Miese deutsche Geburtenquote: Von der Leyen kämpft um jedes Baby

Familienministerin von der Leyen widerspricht Eurostat: Die Zahl der Geburten in Deutschland sei nicht gesunken, sondern in etwa gleich geblieben, die Brüsseler Zahlen seien veraltet

Ein paar Neugeborene obendrauf, und schon sieht von der Leyen "Grund zur Zuversicht". Bild: dpa

BERLIN taz Beim Thema Geburtenquote ist Bundesfamilienministerin Ursula von der Leyen (CDU) etwas empfindlich. Kaum hatte die Brüsseler Eurostat-Behörde gesunkene Geburtenzahlen für Deutschland vermeldet, folgte ein Dementi aus dem Familienministerium: Stimmt nicht, die Zahlen sind veraltet.

Brüssel hatte am Montag verkündet, in der gesamten EU seien mehr Kinder geboren worden - mit Ausnahme der Bundesrepublik. Hierzulande sei die Zahl der Neugeborenen pro tausend Einwohner von 8,3 (2007) auf 8,2 (2008) gefallen. Im Jahr 2000 lag diese Quote sogar noch bei 9,3, was eine abfallende Linie ergibt.

Unschön ist diese aus Sicht der Familienministerin. Ursula von der Leyen konnte ihre konservativen KollegInnen von den sozialdemokratischen Instrumenten Elterngeld und Kita-Ausbau nur überzeugen, weil denen ein genuin konservatives Horrorszenario im Nacken saß: "Die Deutschen sterben aus" - und das darf natürlich nicht sein.

Schön für von der Leyen wäre es nun kurz vor der Wahl gewesen, wenn sich Dank ihres Elterngeldes schon eine kleine Wende in den Geburtenzahlen zeigen würde. Im Februar hatte das Statistische Bundesamt tatsächlich auf ein Plus spekuliert. Von der Leyen hatte diese vorläufigen Zahlen flugs als "Grund zur Zuversicht" verkauft. Aber die weitere Datensammlung zeigte, dass die Freude verfrüht war. Im April hieß es, die Rate sei sogar gesunken und nicht gestiegen. Schlechte Presse für die voreilige Ministerin folgte.

Grund für die unterschiedlichen Zahlen ist, dass Eltern ihre Kinder nicht immer sofort beim Standesamt anmelden. Die Ämter wiederum geben die Daten erst nach und nach an die Statistiker weiter, wo sie weiter bearbeitet und bereinigt werden. Die endgültige Zahl für 2008 wird erst im Herbst dieses Jahres erwartet.
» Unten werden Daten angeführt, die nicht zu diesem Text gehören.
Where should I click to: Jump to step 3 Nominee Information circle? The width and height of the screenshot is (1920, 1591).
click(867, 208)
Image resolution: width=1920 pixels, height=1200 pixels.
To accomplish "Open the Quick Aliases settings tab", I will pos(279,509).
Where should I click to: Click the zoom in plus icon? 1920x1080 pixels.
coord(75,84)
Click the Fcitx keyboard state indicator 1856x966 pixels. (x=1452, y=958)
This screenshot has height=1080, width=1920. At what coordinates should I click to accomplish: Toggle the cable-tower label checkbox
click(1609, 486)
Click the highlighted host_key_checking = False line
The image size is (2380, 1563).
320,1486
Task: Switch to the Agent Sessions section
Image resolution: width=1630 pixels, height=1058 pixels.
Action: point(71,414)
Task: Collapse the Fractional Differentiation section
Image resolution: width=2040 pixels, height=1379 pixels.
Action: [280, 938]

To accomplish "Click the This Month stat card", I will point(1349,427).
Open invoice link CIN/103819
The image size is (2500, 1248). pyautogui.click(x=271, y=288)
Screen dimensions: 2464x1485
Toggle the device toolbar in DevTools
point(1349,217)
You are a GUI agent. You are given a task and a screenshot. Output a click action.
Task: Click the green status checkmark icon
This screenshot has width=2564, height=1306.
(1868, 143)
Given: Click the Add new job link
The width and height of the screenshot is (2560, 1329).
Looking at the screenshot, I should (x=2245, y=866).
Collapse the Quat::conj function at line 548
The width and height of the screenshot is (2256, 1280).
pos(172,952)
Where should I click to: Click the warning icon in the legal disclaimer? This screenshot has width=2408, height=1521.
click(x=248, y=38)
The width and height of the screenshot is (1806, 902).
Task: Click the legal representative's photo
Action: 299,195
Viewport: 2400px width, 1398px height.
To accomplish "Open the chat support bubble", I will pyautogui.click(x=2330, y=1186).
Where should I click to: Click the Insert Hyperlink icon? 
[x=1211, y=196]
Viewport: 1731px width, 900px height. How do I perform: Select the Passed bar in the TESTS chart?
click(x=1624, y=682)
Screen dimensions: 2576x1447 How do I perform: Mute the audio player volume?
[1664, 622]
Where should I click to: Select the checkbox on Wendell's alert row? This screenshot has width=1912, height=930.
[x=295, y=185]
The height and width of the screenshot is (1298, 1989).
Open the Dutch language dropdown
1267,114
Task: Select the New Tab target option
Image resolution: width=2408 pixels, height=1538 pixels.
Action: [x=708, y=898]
Eurostat hatte nur die relativ schlechten April-Zahlen zur Verfügung. Das Statistische Bundesamt dagegen hat neuere Daten, die eine gleichbleibende Rate ausweisen: Nicht 675.000 Kinder wurden 2008 geboren, wie Eurostat noch meint, sondern 682.524, was gegenüber 2007 eine gleichbleibende Rate von 8,3 Kindern ergibt.

Ist nun also überhaupt keine Bewegung zu vermelden? Die Familienministerin gänzlich ohne gute Nachrichten? Nein. Vielmehr ist die auf den ersten Blick wenig spektakuläre Zahl eigentlich bemerkenswert: Denn die Zahl der Frauen, die Kinder bekommen können, sinkt auch seit Jahren. Seit 2005 ist diese Gruppe um eine halbe Million geschrumpft. Diese weniger gewordenen Frauen haben also dennoch relativ viele Kinder bekommen. Diese Geburtenrate der Kinder pro "gebärfähiger" Frau könnte also, wie schon im vergangenen Jahr, gestiegen sein. Allerdings ist sie für 2008 noch nicht genau errechnet. Ist sie da, könnte zumindest die Welt der Familienministerin am Ende doch wieder in Ordnung sein. Vorausgesetzt, sie kann die hunderste Veränderung dieser hochpolitischen Zahl noch vermitteln.